Fonti. - Pochi santi hanno una documentazione così completa come S. Caterina. Le fonti furono nel 1921 prese in esame da R. Fawtier, S. Catherine de Sienne. Essai de critique des sources. I. Sources hagiographiques, Parigi 1921, con risultati eccessivamente negativi; nella prefazione al secondo volume (Parigi 1930), dove si prendono in esame i documenti personali di C., l'autore è meno radicale.

Il primo tentativo di biografia risale a fra Tommaso della Fonte e fra Bartolomeo Dominici, i quali dal 1370 al 1374 scrissero alcuni quaderni oggi perduti, ma che vennero largamente usati e incorporati nelle biografie successive. Brevi notizie fino al 1374 sono in un anonimo fiorentino, che conobbe la santa a Firenze in quell'anno (cfr. Taurisano, I Fioretti di S. Caterina da Siena, Roma 1923, 1927; Fawtier, op. cit., pp. 217-33); altre notizie nei ricordi del notaio Guidini (cfr. Archivio storico italiano, Documenti, IV, pp. 25-47). Ma il vero biografo di C. fu il beato Raimondo da Capua. Il suo scritto, pubblicato nel 1398, ebbe il nome di legenda maior. Nessuna vita nel Medioevo fu scritta con metodo si direbbe così rigoroso, poiché a ogni fine di capitolo vengono citate le persone ancora viventi capaci di testificare i fatti. Fra Tommaso Caffarini, senese e coetaneo della santa, comprese che la dotta legenda di Raimondo non poteva divenire popolare, e ne curò un riassunto che va sotto il nome di legenda minor, colmando qualche lacuna, ma attenendosi fedelmente alla divisione della maior. Spinse altri discepoli a fare altrettanto, e compose un supplementum raccogliendovi un prezioso materiale sfuggito a Raimondo. Fonte importantissima è il processo di canonizzazione, preparato dal Caffarini a Venezia sotto la direzione della curia vescovile di Castello; il testo integrale è inedito, ma buona parte ne pubblicarono Martène e Durand in Amplissima collectio, VI, colonne 1238-82.

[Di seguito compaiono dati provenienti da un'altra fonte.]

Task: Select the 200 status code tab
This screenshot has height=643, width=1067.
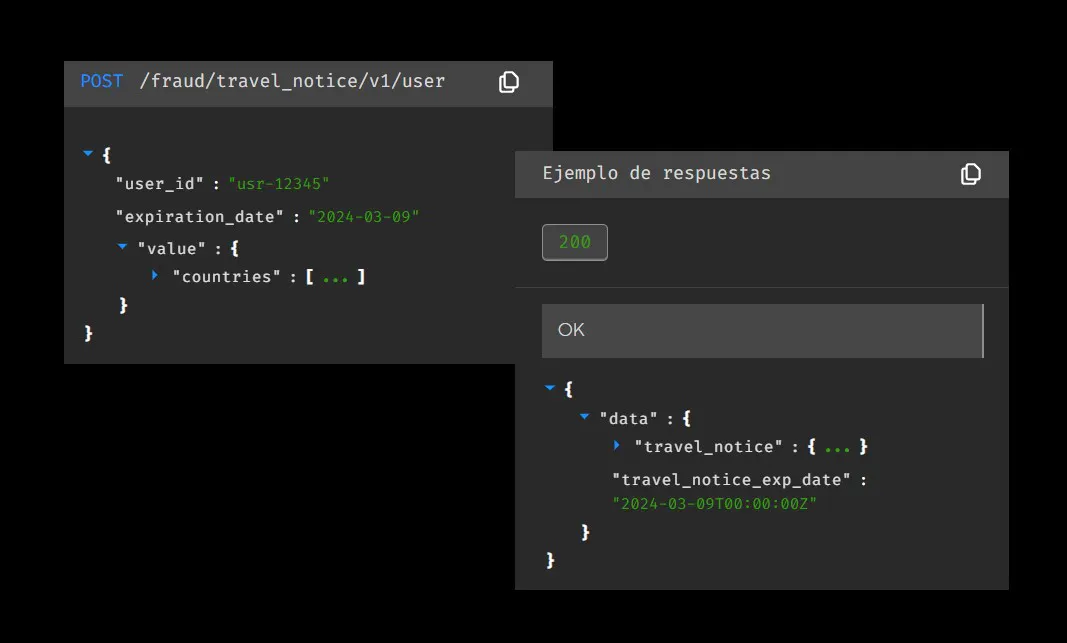Action: [574, 243]
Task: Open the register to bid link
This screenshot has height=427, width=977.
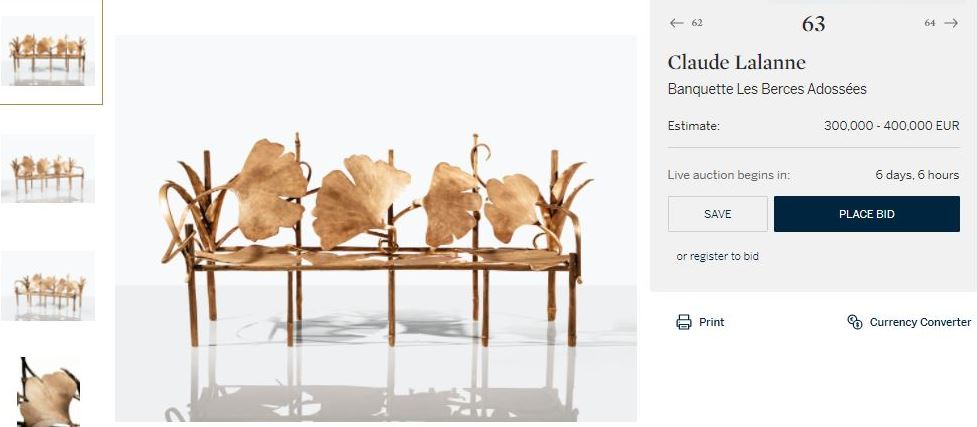Action: click(718, 256)

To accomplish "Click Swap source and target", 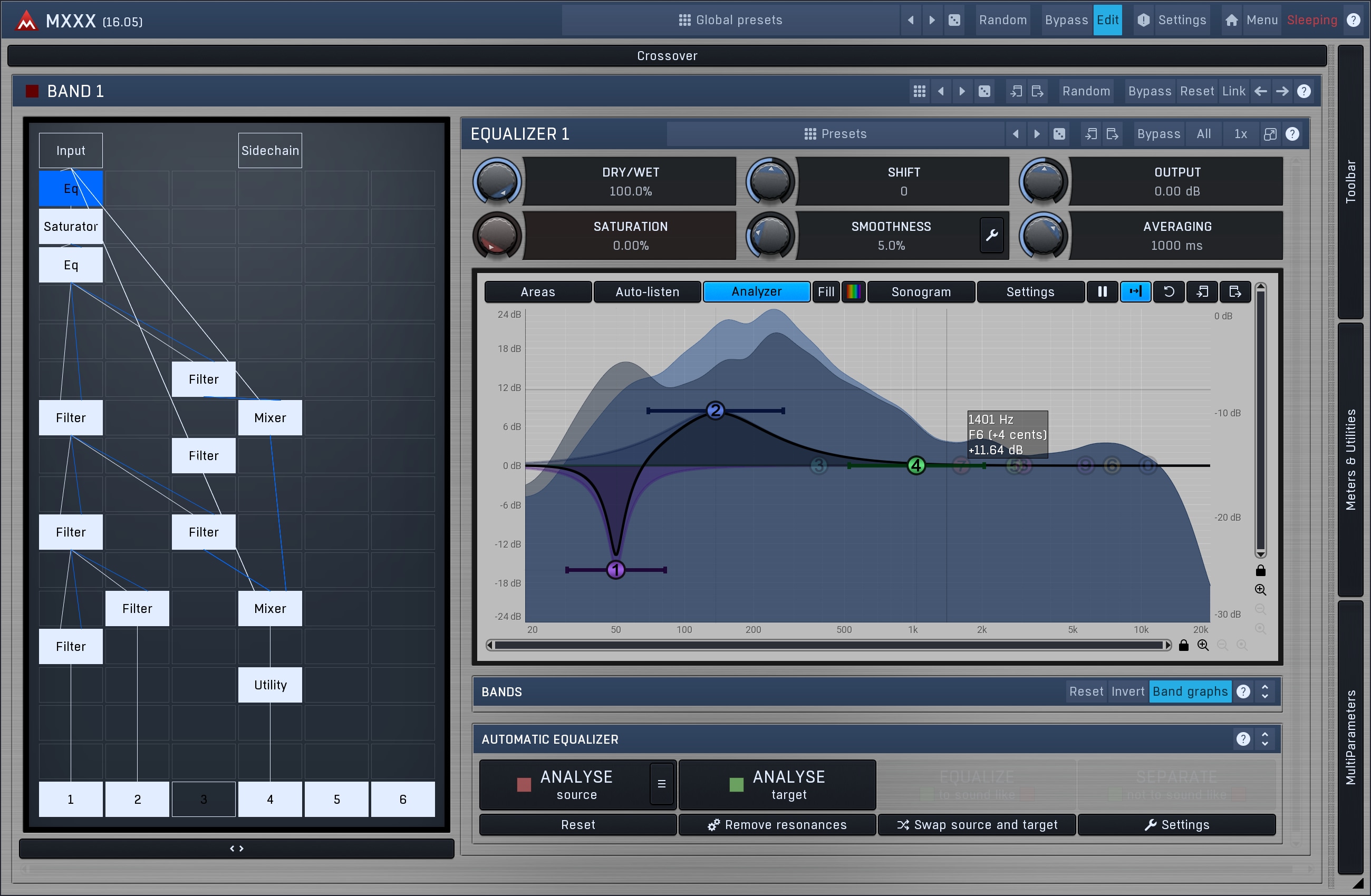I will coord(977,825).
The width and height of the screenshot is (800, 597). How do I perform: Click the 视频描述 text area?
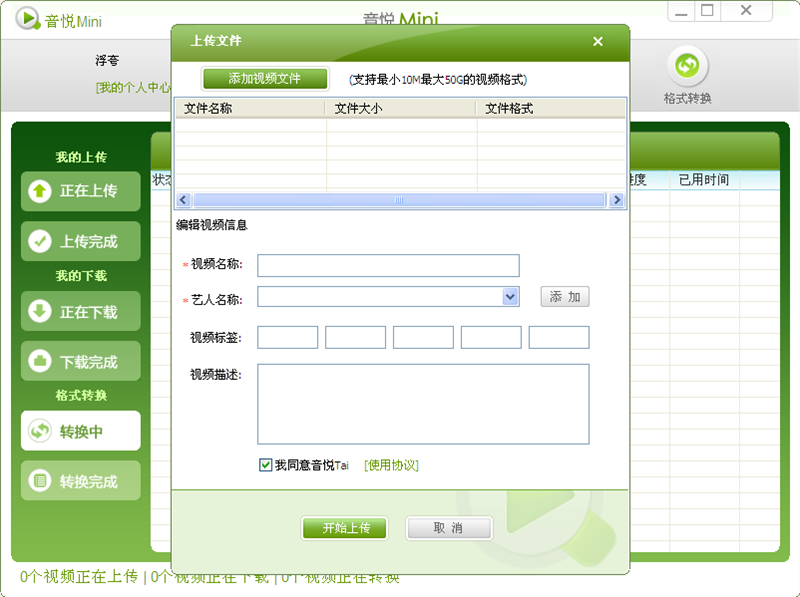[x=423, y=403]
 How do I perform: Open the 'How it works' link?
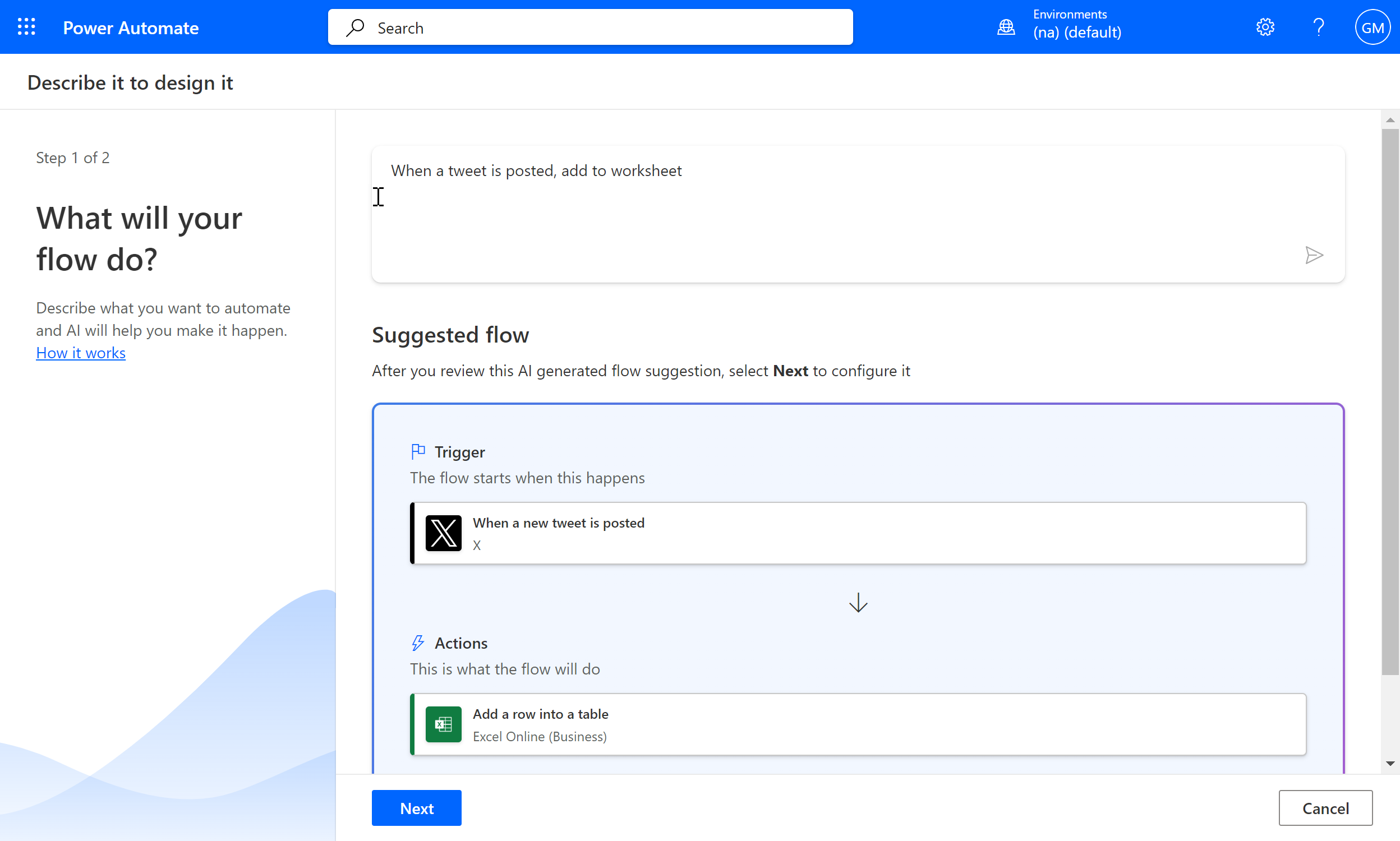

Scritti. - Di C. abbiamo un ricco epistolario (381 lettere) e un'opera spirituale: il Dialogo della Divina Provvidenza.

Alla sua morte i discepoli ne raccolsero le lettere: sembra che primo fosse il notaio Guidini. A questa s'aggiunsero presto la raccolta del Maconi, poi quelle del Pagliaresi, del Canigiani e in ultimo del Caffarini, il quale, coordinando le precedenti, ne redasse una che può chiamarsi uhliciale, i cui manoscritti si trovano nella comunale di Siena. Per l'autenticità delle lettere. Fawtier, op. cit., II. La prima edizione (Bologna 1492) consta di 37 lettere; l'edizione principe è di Aldo Manuzio (Venezia 1500), contenente 350 lettere, ristampata molte volte durante il 1500. Nel 1702-1713 uscì l'edizione del Gigli con note del Burlamacchi, ristampata spesso. L'edizione del Tommaseo (Firenze 1860) tentò con risultato dubbio l'ordine cronologico: fu ristampata dal Misciatelli e poi dal Ferretti. L'Istituto Storico Italiano ne sta ora curando un'edizione critica. Il Dialogo della Divina Provvidenza fu dettato da C. nell'autunno del 1378 a tre suoi discepoli; in esso la santa riassume e coordina tutta la dottrina spirituale che per anni aveva dato ai discepoli e disperso nelle lettere. Tre discepoli tradussero in latino il Dialogo, e furono il notaio Cristofano di Gano Guidini, Stefano Maconi, e, per pochi capitoli, il beato Raimondo da Capua. L'edizione a stampa (Brescia 1496, Colonia 1553, 1569, 1601, Ingolstadt 1583), che va sotto il nome del beato Raimondo, è invece la traduzione del Maconi. L'edizione principe del testo italiano (Bologna 1472) è attribuita a Baldassare Azzoguidi; seguono Napoli 1478, Venezia 1482, 1517 e spesso in seguito; Siena 1707, edita dal Gigli; Parma 1842; Bari 1912 e 1929, collezione degli Scrittori d'Italia, curata da Matilde Fiorilli; Firenze 1928, curata da I. Taurisano. Se ne hanno anche traduzioni in francese Parigi 1580, 1648, 1855, 1913), inglese (Londra 1519, 1896); tedesco (Bamberga 1761 e Münster 1808); e spagnolo (Avila 1925).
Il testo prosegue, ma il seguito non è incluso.